> _ACTION ITEM_: Where the records below show a line containing "398x184 pixels. At", start copying; end with the line containing "Given: Open Multiz", and copy it too.

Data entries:
************
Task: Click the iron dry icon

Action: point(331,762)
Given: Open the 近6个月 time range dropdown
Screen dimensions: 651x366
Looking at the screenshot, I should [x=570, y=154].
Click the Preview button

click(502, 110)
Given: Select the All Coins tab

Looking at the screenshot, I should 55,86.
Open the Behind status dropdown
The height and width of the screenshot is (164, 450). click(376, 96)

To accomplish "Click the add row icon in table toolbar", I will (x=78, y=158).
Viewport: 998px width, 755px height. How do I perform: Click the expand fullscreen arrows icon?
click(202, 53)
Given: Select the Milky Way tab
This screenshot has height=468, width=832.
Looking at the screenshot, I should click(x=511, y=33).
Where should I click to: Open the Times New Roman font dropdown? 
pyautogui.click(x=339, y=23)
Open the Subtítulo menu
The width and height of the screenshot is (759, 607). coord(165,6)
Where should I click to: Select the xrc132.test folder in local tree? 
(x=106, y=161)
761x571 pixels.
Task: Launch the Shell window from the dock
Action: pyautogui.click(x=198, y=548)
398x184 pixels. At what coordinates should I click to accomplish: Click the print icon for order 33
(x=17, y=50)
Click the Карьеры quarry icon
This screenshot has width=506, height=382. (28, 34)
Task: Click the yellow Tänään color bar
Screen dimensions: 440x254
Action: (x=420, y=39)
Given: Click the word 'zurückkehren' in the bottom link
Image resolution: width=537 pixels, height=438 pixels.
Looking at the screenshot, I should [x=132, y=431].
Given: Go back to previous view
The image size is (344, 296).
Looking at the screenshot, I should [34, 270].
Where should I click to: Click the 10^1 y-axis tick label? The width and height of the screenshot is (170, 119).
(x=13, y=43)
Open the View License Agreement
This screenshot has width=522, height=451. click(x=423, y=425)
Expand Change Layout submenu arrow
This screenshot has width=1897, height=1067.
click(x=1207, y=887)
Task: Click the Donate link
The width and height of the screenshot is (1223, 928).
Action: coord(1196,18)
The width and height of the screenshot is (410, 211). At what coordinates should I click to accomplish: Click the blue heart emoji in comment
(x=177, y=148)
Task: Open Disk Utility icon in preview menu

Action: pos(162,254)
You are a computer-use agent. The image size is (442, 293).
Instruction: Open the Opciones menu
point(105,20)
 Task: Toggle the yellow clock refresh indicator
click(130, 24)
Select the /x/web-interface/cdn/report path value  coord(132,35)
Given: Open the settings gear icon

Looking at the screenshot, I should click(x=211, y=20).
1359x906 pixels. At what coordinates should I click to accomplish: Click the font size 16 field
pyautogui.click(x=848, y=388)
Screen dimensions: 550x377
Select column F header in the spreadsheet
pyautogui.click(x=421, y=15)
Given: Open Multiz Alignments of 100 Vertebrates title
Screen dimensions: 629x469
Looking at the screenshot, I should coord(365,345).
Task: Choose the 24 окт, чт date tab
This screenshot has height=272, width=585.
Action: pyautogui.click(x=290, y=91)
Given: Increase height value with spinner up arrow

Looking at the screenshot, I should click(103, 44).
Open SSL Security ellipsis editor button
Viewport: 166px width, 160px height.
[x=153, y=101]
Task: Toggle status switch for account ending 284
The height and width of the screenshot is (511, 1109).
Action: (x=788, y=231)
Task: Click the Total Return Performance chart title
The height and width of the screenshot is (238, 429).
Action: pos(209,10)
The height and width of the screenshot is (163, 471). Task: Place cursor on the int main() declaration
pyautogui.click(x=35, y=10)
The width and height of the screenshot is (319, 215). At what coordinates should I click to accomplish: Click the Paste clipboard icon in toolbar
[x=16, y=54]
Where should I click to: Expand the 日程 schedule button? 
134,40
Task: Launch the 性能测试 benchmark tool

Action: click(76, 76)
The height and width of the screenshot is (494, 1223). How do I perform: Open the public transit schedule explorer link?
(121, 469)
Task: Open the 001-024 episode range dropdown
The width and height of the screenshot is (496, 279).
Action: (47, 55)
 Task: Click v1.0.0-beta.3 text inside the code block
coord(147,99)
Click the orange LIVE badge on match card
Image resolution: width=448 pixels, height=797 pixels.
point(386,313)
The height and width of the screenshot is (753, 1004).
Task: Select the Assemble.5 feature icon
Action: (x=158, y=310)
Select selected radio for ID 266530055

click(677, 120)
************
> _THE COMPLETED TASK_:
398x184 pixels. At what coordinates should I click to accomplish: Click the print icon for order 33
(x=17, y=50)
Click the Карьеры quarry icon
This screenshot has width=506, height=382. (28, 34)
Task: Click the yellow Tänään color bar
Screen dimensions: 440x254
Action: (x=420, y=39)
Given: Click the word 'zurückkehren' in the bottom link
Image resolution: width=537 pixels, height=438 pixels.
Looking at the screenshot, I should [x=132, y=431].
Given: Go back to previous view
The image size is (344, 296).
Looking at the screenshot, I should [34, 270].
Where should I click to: Click the 10^1 y-axis tick label? The width and height of the screenshot is (170, 119).
(x=13, y=43)
Open the View License Agreement
This screenshot has width=522, height=451. click(x=423, y=425)
Expand Change Layout submenu arrow
This screenshot has width=1897, height=1067.
click(x=1207, y=887)
Task: Click the Donate link
The width and height of the screenshot is (1223, 928).
Action: coord(1196,18)
The width and height of the screenshot is (410, 211). At what coordinates should I click to accomplish: Click the blue heart emoji in comment
(x=177, y=148)
Task: Open Disk Utility icon in preview menu

Action: pos(162,254)
You are a computer-use agent. The image size is (442, 293).
Instruction: Open the Opciones menu
point(105,20)
 Task: Toggle the yellow clock refresh indicator
click(130, 24)
Select the /x/web-interface/cdn/report path value  coord(132,35)
Given: Open the settings gear icon

Looking at the screenshot, I should click(x=211, y=20).
1359x906 pixels. At what coordinates should I click to accomplish: Click the font size 16 field
pyautogui.click(x=848, y=388)
Screen dimensions: 550x377
Select column F header in the spreadsheet
pyautogui.click(x=421, y=15)
Given: Open Multiz Alignments of 100 Vertebrates title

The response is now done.